» **Assignment**: Find the lines below in which the string "Starline" occurs. Copy each one.

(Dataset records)
:::

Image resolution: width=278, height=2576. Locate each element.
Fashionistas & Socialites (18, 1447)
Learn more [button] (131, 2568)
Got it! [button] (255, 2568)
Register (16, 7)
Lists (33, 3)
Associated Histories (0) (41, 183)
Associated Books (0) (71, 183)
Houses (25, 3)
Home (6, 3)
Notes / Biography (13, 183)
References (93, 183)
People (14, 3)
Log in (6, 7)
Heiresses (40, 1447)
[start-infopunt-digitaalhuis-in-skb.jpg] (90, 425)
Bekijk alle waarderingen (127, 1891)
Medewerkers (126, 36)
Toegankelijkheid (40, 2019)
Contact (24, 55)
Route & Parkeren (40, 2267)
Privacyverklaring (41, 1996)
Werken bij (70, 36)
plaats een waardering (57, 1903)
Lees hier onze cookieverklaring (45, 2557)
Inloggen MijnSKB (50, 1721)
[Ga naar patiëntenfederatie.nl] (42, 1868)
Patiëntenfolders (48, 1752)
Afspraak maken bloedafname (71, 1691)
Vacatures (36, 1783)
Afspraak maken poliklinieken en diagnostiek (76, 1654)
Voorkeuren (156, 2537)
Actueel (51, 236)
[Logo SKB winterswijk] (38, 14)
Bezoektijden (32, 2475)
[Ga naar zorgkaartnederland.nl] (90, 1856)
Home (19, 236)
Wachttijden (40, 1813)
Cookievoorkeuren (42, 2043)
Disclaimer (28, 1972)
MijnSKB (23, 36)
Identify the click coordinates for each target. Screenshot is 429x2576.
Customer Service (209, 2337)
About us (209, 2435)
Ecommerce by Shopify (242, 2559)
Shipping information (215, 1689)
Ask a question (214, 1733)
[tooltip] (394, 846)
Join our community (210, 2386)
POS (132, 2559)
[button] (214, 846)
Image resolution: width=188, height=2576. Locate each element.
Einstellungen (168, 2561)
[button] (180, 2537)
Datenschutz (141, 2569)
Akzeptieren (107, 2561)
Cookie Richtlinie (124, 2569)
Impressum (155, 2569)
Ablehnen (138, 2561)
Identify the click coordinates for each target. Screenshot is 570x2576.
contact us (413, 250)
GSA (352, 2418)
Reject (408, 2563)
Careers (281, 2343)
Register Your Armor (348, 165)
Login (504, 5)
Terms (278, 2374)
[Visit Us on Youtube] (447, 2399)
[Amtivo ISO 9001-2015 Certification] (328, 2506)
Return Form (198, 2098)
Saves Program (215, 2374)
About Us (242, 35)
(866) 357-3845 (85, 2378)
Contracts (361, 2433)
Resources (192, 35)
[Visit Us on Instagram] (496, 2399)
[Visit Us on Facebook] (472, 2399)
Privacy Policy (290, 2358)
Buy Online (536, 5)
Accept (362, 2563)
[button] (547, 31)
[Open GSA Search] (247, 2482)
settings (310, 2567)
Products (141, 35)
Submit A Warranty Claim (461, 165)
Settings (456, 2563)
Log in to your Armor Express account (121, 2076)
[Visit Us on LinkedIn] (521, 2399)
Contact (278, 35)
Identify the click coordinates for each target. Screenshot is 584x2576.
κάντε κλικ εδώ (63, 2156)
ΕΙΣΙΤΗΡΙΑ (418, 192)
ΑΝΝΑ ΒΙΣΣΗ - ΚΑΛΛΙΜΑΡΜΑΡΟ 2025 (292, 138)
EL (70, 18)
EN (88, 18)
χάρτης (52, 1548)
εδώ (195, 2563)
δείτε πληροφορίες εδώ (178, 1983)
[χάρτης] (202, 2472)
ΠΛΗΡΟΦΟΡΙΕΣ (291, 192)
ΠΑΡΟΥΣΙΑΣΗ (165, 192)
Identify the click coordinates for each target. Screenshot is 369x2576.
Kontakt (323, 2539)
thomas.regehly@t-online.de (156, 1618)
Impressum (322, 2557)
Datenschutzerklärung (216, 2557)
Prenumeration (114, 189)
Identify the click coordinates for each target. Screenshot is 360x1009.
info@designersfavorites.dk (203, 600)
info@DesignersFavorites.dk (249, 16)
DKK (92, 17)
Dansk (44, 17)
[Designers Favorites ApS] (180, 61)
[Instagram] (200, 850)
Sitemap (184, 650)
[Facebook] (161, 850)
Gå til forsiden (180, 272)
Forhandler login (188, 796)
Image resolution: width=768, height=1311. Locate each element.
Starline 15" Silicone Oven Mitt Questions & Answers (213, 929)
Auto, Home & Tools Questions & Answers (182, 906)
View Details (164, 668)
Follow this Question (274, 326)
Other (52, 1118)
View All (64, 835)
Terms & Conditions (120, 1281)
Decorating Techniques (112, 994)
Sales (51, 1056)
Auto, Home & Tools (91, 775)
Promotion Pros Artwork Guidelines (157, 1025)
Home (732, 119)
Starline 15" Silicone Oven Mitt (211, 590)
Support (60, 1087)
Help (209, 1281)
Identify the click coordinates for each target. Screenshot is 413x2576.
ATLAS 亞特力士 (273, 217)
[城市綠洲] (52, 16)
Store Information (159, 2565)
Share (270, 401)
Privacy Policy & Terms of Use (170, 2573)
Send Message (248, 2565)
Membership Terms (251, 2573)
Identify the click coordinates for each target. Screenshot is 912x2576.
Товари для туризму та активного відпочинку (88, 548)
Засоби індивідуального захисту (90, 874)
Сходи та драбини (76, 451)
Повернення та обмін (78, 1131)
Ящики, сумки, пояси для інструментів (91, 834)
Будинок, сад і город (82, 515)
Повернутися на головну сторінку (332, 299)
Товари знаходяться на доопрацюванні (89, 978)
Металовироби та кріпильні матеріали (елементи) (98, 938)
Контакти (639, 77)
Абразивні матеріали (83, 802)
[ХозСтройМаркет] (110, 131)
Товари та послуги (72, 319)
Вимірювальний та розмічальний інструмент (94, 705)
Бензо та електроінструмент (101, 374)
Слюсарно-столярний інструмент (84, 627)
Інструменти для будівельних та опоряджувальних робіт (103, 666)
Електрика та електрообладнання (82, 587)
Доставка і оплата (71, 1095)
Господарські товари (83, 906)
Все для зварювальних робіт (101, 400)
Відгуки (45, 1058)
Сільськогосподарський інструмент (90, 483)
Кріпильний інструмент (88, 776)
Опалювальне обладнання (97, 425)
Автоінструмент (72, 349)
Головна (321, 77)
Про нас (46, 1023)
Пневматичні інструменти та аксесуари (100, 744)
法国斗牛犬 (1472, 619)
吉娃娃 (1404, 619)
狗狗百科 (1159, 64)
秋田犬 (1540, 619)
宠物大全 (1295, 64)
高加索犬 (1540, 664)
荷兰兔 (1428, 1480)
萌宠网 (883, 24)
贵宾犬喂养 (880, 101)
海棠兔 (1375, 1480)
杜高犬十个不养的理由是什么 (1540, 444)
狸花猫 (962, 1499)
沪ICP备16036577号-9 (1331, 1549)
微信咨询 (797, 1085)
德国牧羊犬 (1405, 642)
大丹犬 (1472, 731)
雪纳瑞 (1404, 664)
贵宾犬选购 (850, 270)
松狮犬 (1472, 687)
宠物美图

:::

» **Solution to this problem**:
Starline 15" Silicone Oven Mitt Questions & Answers (213, 929)
Starline 15" Silicone Oven Mitt (211, 590)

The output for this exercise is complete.